Two questions arise. Firstly, do banks need to be told to plan with exigencies in mind or is it the normal part of any rational agent's planning exercise? Secondly, if this suggestion is a redundancy, is there an implicit acknowledgement that the RBI has falsely led everyone up the garden path into assuring that it will do what best it can to see lower interest rates?

Market sources say this is not the first time that the RBI has drawn attention to the fiscal imbalances, nor is it going to be the last time. Rather than have markets work their way out of the mess of huge market borrowings in the last two years, the RBI actually acted in concert by using the private placement route to create a buffer between the government and the markets.

While it is undoubtedly true that the central bank used the best possible tools at that time to drive the system into a long-term path, the fact still remains that it has delayed some inevitable corrections in the system. In fact, it forced the markets to look the other way all the time.

What then could justify the about turn? The RBI has been pretty emphatic in the credit policy that it can no longer stand guarantee for anything. Examples abound. In the context of changing policy, the policy says, "If the economy were characterised by excess demand and liquidity pressures, it would have been difficult to meet the large borrowing requirements of government without a sharp increase in interest rates and some crowding out of private investments. Under those circumstances, the economy could have slipped into a vicious circle of tight liquidity and high interest rates. It is of utmost importance that such an eventuality is avoided by taking credible fiscal action urgently (para 14)."
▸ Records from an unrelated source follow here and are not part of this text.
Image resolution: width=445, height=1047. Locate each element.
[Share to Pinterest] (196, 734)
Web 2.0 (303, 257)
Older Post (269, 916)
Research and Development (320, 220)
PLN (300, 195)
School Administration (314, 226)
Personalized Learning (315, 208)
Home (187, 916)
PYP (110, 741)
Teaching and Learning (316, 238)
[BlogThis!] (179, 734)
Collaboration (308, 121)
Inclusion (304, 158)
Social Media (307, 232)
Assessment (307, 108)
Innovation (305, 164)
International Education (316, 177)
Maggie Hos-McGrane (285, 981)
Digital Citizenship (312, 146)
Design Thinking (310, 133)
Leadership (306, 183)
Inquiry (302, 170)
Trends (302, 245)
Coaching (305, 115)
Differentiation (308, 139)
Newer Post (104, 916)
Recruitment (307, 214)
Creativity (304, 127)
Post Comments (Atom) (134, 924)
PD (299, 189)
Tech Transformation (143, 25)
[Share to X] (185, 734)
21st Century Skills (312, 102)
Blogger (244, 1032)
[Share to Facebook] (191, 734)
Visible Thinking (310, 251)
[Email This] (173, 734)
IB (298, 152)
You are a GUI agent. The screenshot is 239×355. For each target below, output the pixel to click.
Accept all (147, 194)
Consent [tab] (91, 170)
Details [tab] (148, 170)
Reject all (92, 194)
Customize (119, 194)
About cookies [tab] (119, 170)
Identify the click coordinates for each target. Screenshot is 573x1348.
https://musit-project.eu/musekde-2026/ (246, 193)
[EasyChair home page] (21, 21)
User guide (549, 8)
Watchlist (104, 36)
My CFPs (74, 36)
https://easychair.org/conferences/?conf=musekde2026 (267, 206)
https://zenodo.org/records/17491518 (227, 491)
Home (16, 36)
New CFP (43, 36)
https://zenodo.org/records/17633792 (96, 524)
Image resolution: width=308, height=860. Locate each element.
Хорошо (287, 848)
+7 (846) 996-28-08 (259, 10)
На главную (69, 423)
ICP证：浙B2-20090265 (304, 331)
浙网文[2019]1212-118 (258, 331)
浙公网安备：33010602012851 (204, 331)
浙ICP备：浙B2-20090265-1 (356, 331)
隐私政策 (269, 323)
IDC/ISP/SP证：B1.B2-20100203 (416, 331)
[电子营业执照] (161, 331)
At other places, it notes that banks are holding government paper in excess of their statutory requirements. "The banking system now holds government securities of around 34.3 per cent of its net demand and time liabilities as against a minimum statutory requirement of 25 per cent. In terms of volume, the holdings above the statutory liquidity ratio (SLR) amounted to about Rs 85,000 crore, which is higher than the last year's net borrowings (para 13)," and the context here to the declining appetite for government paper.

This begs a simple question: wasn't it equally true last year and the year before that? But instead of letting the lack of appetite lead to failed auctions, the RBI went ahead with inducements to get the auctions through. In fact, the RBI notes that the moderation in money supply growth was largely due to the fall in RBI credit to government, because not many auctions of dated government paper devolved on the central bank. "The relatively low growth of M3 of 13.6 per cent (as compared with 19.2 per cent last year) was possible because of a lower expansion in reserve money. Particularly significant was the decline in the monetised deficit of the government which contributed to this favourable outcome. It is interesting to note that if the reserve money growth and monetised deficit were of the same order in 1999-2000 as in the previous year, on the basis of the normal relationship among these variables, M3 expansion could have actually been even higher than last year, which would have had an unfavourable effect on the inflationary outlook for the current year", the policy says in para 11.

On a macro level, another instance is its concern with the falling savings rate with is again true in the last three years. Basically, theory suggests that the investment rate is equal to the sum of the domestic savings rate and the current account deficit (equivalent of foreign resources bring drawn down). The savings rate has been falling in the last three years and so also the current account deficit.

Broadly, nothing has changed in the last three years except that the problem has become much more pressing. No one can bet whether the system will break this year. But what is questionable is the RBI's rummaging for all sorts of explanations _drought, a macro savings rate and all _ to justify a late correction. That's where doublespeak hurts. As the cliche goes, you can't be serving God and Mammon at the same time.